Ostatnia szansa Pogoni Szczecin. Kolendowicz przerzuca presję

WP SportoweFakty / Sebastian Szczytkowski / Robert Kolendowicz w roli pierwszego trenera Pogoni Szczecin
WP SportoweFakty / Sebastian Szczytkowski / Robert Kolendowicz w roli pierwszego trenera Pogoni Szczecin

Tylko wygrana w ostatnim w sezonie meczu w PKO Ekstraklasie pozwoli Pogoni Szczecin zagrać w eliminacjach Ligi Konferencji. Robert Kolendowicz zapewnia, że jego drużyna nie ma żadnego kłopotu mentalnego przed trudnym spotkaniem.
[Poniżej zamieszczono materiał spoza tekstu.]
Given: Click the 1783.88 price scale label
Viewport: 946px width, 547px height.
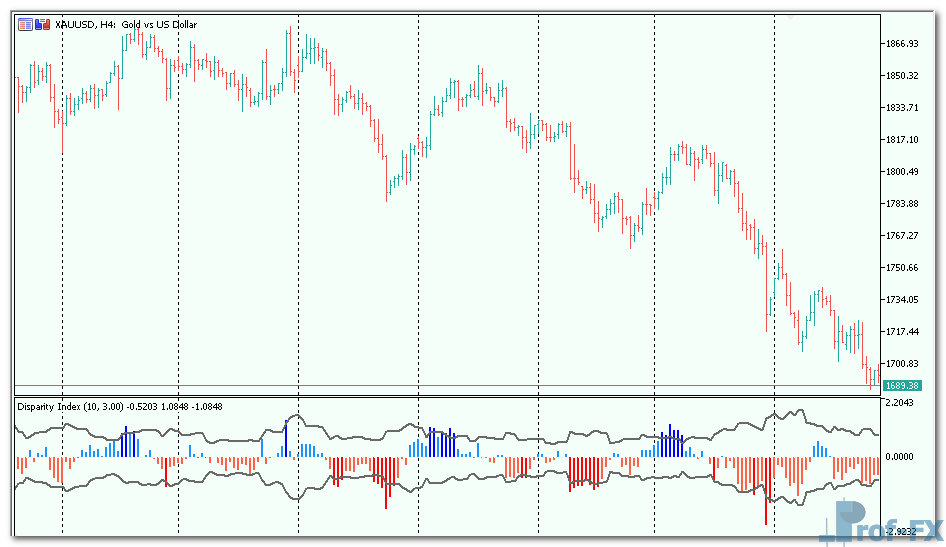Looking at the screenshot, I should point(901,204).
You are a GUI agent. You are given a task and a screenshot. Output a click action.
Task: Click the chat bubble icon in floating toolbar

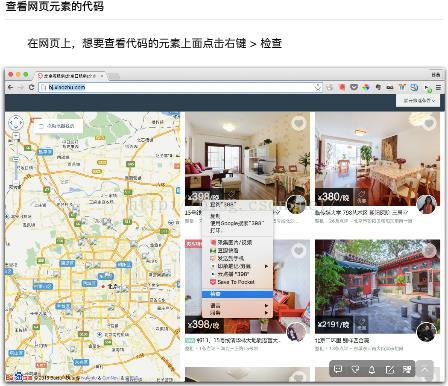click(x=338, y=369)
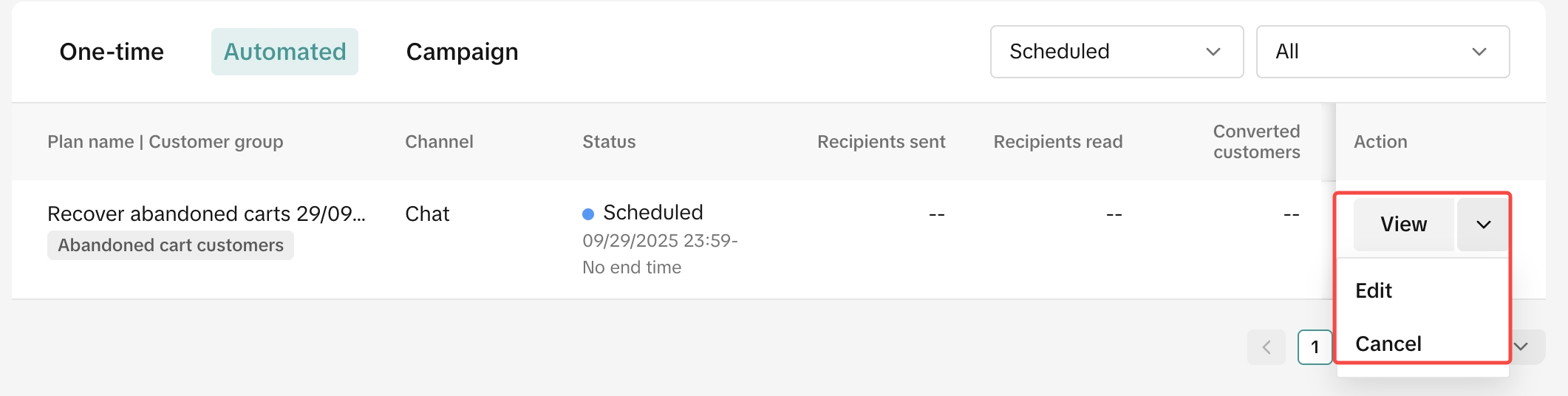Image resolution: width=1568 pixels, height=396 pixels.
Task: Open the Campaign tab
Action: tap(462, 52)

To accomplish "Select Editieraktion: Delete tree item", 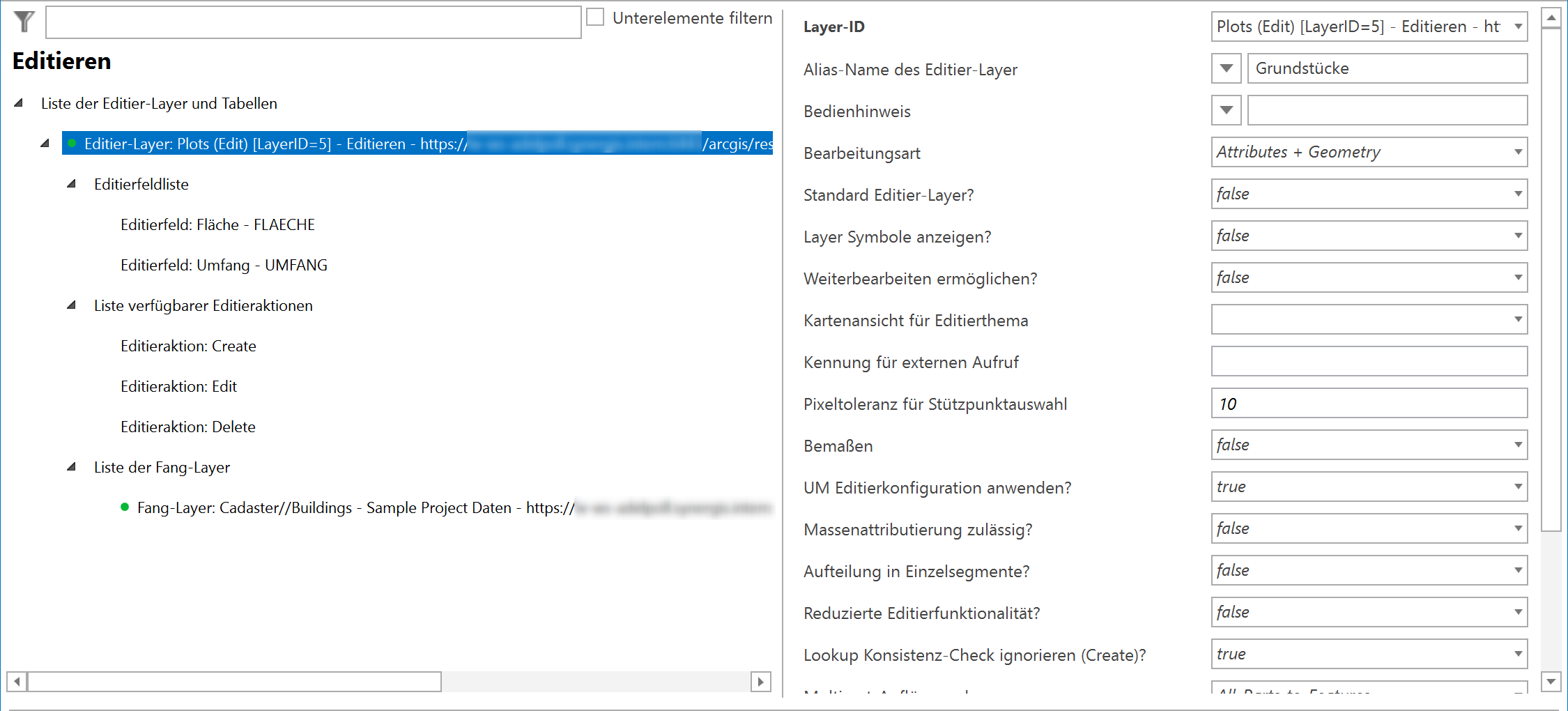I will [x=187, y=427].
Pogoń Szczecin musi postawić wszystko na jedną kartę. Nie straci już czwartego miejsca w PKO Ekstraklasie, ponieważ piąta Legia Warszawa zdążyła potknąć się w poprzednim meczu przeciwko Cracovii. Z kolei Pogoń ma resztę nadziei na zajęcie trzeciej pozycji i awans do eliminacji Ligi Konferencji. Warunkiem jest pokonanie w bezpośrednim meczu na wyjeździe Jagiellonii Białystok. Rozpocznie się on, tak samo jak inne spotkania, w sobotę o godzinie 17:30.

- Jagiellonia to bardzo silny zespół. Mistrz Polski, zagra u siebie. Będzie niezwykle trudno. Jagiellonia fantastycznie reprezentowała nas na arenie międzynarodowej. Mam duży szacunek do niej i trenera Siemieńca. Jagiellonia grała już w meczach o dużą stawkę. Presja będzie i tym razem po jej stronie, ponieważ w przypadku naszego zwycięstwa rywale nie zagrają w Europie, a to mocno wiąże się z finansami - przerzuca presję Robert Kolendowicz na konferencji prasowej.
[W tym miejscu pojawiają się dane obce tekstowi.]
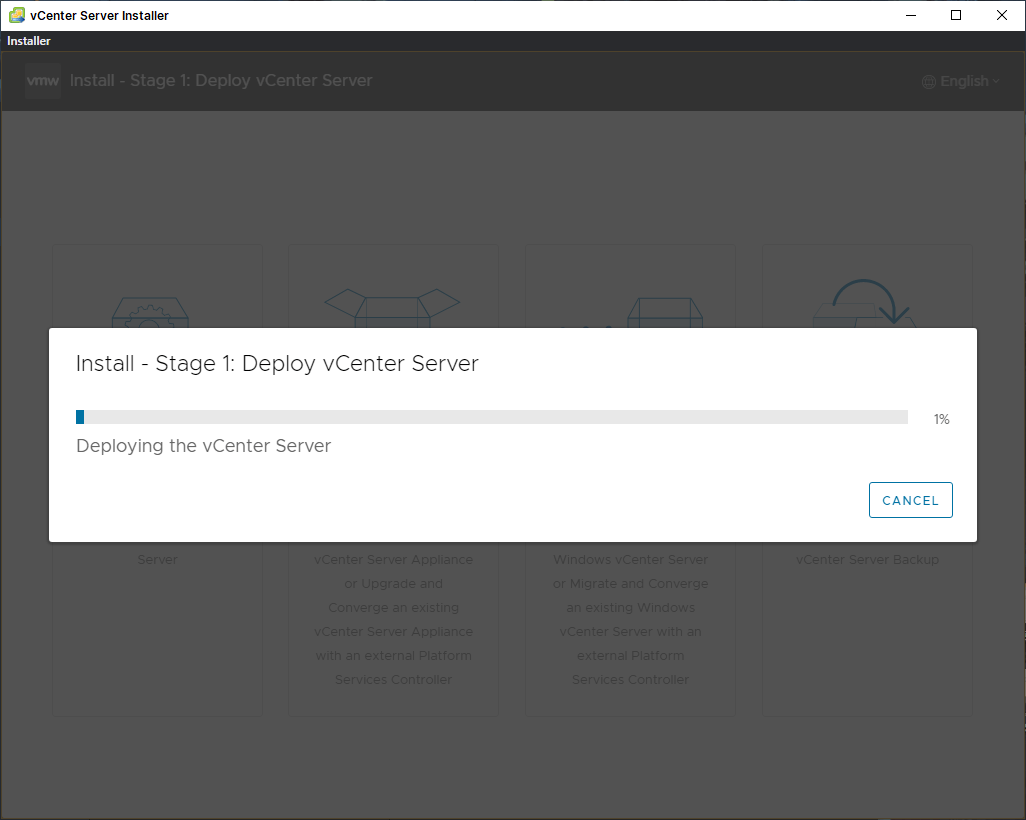The width and height of the screenshot is (1026, 820).
Task: Choose the Restore card's vCenter Server Backup text
Action: pyautogui.click(x=867, y=560)
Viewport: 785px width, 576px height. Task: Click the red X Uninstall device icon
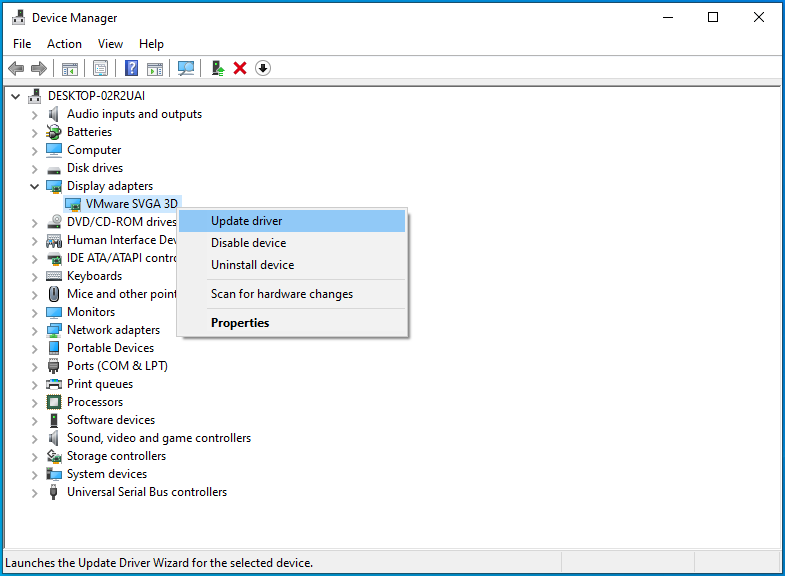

W przypadku Pogoni ma już za sobą jedną, zmarnowaną szansę na awans do europejskich pucharów. W finale Pucharu Polski przegrała 3:4 z Legią Warszawa. To niepowodzenie ma nie mieć przełożenia na kolejny ważny mecz przeciwko Jagiellonii.

ZOBACZ WIDEO: Absurdalna sytuacja w amatorskiej lidze. Najbardziej groteskowe pudło roku

- Jest ok. zarówno pod względem regeneracji sił, jak i mentalnym. Nie powinniśmy mieć żadnych kłopotów na tym polu. Skupiamy się na maksymalnym przygotowaniu do meczu i zobaczymy, do czego nas to zaprowadzi - zapowiada Kolendowicza.
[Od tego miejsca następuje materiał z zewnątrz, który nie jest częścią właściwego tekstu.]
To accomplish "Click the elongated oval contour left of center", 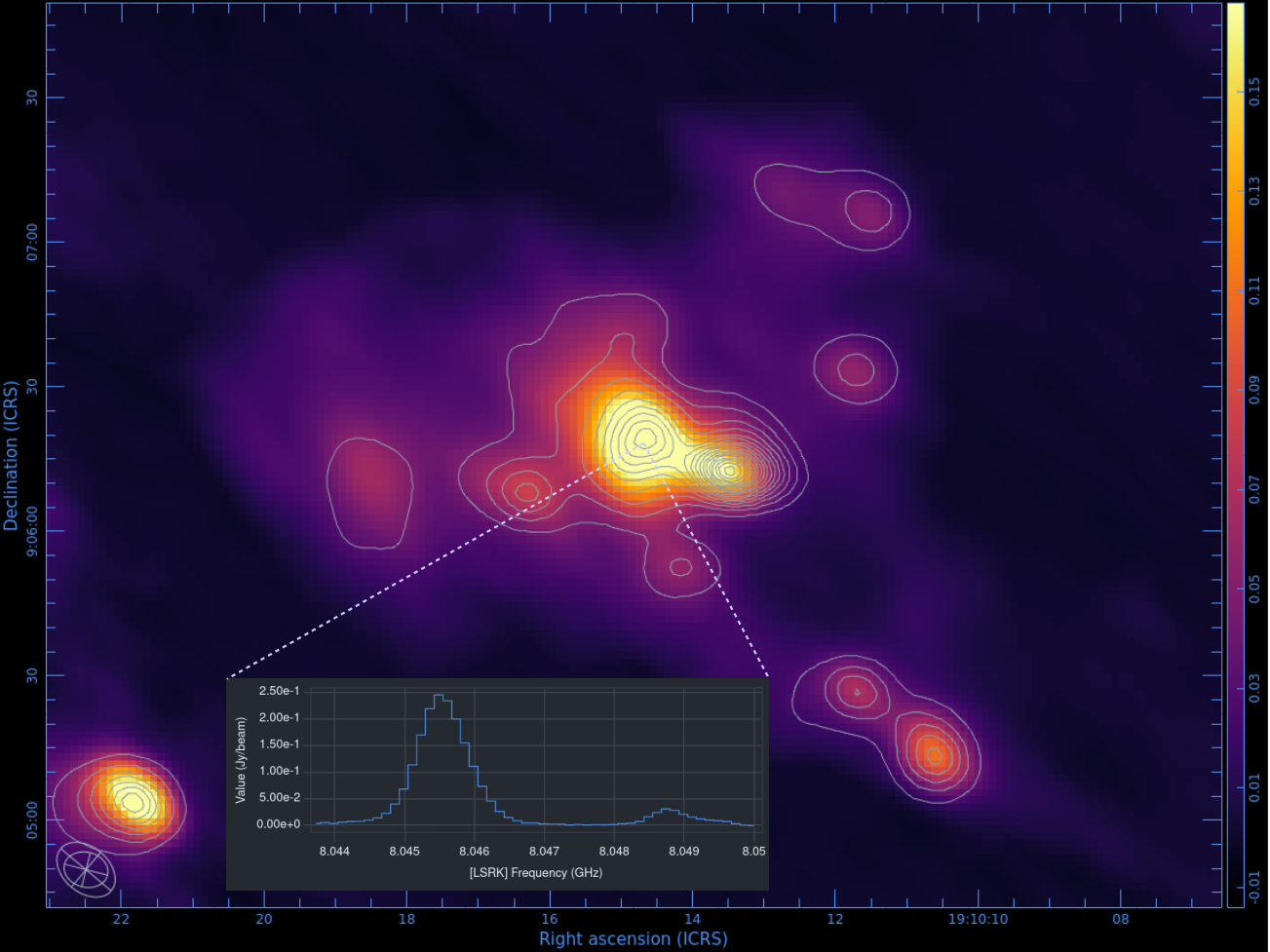I will (369, 491).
Trener Pogoni opowiedział trochę o sposobie przygotowania do meczu. Podopieczni Kolendowicza trenowali wspólnie po raz ostatni przed planowaną na lato przebudową składu.

- Staramy się przerobić wszystkie możliwe scenariusze. Jeden z nich to 80. minuta i remis, który nic nam nie daje. Mamy na to rozwiązania. Liczę, że tego scenariusza z 80. minutą nie będzie trzeba wprowadzać w życie, bo będzie tak dobrze, że nie będzie to konieczne - zapowiada Kolendowicz.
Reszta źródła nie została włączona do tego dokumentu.